Cars today use lead-acid batteries for the starting/lighting/ignition system. Hybrid vehicles that start the engine by a high-voltage battery do the same except for starting. Similarly, many electric vehicles have a 12-volt lead-acid battery that's recharged from the high-voltage battery when the vehicle is turned on.
All lead-acid batteries have a finite lifetime. For example, my computer UPS where lead-acid AGM batteries are kept on continuous 13.65 volt float charge has a typical battery lifetime of 5 years after which the batteries fail. I'm not completely sure what the failure mode is, but it could be shorted cells, since the last time my UPS batteries failed, it caused a failed self-test that probably failed due to suddenly providing too low voltage, so low that it was incapable of powering the inverter for the time it needed to switch back to mains electricity. But it also could be permanent hard sulfation reducing the capacity so much that at the failure event, the batteries simply couldn't hold any charge.
On the other hand, on my Toyota RAV4 hybrid, the lead-acid AGM battery is 7.5 years old but I'm not sure what its health is. It so far hasn't caused any problems for me.
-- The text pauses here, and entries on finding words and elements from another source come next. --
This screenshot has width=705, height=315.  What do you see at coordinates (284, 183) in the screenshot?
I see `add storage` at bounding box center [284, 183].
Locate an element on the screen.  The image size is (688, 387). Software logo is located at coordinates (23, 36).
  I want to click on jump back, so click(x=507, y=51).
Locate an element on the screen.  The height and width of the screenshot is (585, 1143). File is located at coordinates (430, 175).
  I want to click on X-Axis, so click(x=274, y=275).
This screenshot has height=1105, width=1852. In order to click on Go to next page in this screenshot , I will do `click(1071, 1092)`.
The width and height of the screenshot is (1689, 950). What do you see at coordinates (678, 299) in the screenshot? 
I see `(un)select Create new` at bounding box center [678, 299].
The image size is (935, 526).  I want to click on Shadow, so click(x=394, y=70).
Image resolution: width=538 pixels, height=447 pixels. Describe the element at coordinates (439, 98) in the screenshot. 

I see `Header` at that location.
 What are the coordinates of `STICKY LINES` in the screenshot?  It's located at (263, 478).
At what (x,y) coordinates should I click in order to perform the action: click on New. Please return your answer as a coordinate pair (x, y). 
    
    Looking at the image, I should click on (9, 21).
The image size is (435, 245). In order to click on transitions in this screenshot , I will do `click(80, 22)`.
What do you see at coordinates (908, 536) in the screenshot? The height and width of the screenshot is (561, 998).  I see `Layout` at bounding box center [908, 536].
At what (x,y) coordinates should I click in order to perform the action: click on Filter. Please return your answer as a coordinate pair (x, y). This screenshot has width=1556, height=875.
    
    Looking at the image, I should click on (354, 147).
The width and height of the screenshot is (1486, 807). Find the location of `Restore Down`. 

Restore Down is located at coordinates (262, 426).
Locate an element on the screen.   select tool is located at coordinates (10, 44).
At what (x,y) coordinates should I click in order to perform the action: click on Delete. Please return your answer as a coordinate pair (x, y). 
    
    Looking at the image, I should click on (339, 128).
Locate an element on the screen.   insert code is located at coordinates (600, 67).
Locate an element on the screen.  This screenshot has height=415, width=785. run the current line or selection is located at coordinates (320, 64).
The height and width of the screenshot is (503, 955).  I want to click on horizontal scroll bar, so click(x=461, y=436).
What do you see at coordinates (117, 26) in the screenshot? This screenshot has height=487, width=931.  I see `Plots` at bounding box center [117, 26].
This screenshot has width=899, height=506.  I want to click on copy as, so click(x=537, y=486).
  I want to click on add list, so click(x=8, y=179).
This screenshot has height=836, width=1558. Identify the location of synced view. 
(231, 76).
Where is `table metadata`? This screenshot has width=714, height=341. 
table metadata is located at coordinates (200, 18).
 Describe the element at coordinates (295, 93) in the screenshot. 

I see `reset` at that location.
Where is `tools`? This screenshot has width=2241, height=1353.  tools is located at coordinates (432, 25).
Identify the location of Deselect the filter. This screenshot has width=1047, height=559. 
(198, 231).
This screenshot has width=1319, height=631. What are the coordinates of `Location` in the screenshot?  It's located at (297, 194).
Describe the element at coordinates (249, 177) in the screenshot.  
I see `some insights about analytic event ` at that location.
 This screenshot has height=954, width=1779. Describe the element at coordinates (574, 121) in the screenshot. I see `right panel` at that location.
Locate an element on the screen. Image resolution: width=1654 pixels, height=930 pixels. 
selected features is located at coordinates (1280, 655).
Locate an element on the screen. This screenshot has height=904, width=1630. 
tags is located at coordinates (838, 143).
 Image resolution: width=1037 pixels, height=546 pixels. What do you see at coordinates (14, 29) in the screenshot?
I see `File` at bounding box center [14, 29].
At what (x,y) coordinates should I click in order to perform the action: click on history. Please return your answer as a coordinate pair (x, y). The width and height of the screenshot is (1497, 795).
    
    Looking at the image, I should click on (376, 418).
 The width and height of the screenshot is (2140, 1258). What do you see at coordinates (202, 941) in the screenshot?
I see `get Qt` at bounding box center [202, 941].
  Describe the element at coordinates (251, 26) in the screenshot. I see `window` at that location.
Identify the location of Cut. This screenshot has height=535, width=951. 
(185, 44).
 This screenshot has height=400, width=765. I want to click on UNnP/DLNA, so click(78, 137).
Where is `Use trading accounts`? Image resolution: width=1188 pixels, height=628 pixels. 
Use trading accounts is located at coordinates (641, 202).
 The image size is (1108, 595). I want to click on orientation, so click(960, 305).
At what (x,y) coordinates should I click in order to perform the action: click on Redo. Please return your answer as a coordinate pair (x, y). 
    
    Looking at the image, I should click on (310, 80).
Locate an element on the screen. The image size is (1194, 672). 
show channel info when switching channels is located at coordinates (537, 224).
In my past vehicle, a Toyota Yaris that had an EFB battery, there was one incident of forgetting the lights on, after which the car was jump started after a day of two. The battery subsequently probably showed momentary voltage depression then when starting the engine (so the headlights dimmed for a split second), after which I requested the dealership to do a battery check since they had a special offer where it was free. The report was: battery is fine (probably measured by cranking amperage), but should be recharged (probably measured by open-circuit voltage which was too low). But I know I drove to the dealership for 20-30 minutes and hadn't been driving any short trips, so the battery should have been full. I don't think they had enough time to do a proper discharge test to determine the amp-hour capacity of the battery.
I know that old batteries don't die by slowly reducing their cranking amperage; instead, they die by having constant cranking amperage but slowly reducing capacity, after which the capacity becomes so low they can't crank the engine even once when the idle drains and few days of not driving the car had resulted the battery becoming totally flat due to having only few percent of the capacity left.
Could the open circuit resting voltage of a lead-acid battery be used to estimate its health?
I know that old batteries usually fail due to permanent hard sulfation resulting in reduced capacity. I also know that as lead-acid batteries are discharged, they discharge by soft reversible sulfation, which reduces the voltage as more charge is drawn.
So if I have a full battery that's 80% permanent hard sulfated and only has 20% of the capacity left, doesn't that mean that the battery should show the same open circuit voltage than an identical new battery that's 0% permanent hard sulfated but has been 80% discharged, and only has 20% of the charge left?
If this is the case, I think resting open circuit voltage of a lead-acid battery should quite easily tell its health, which could be used to replace it in time before failing, instead of having an event where the car can't be started anymore.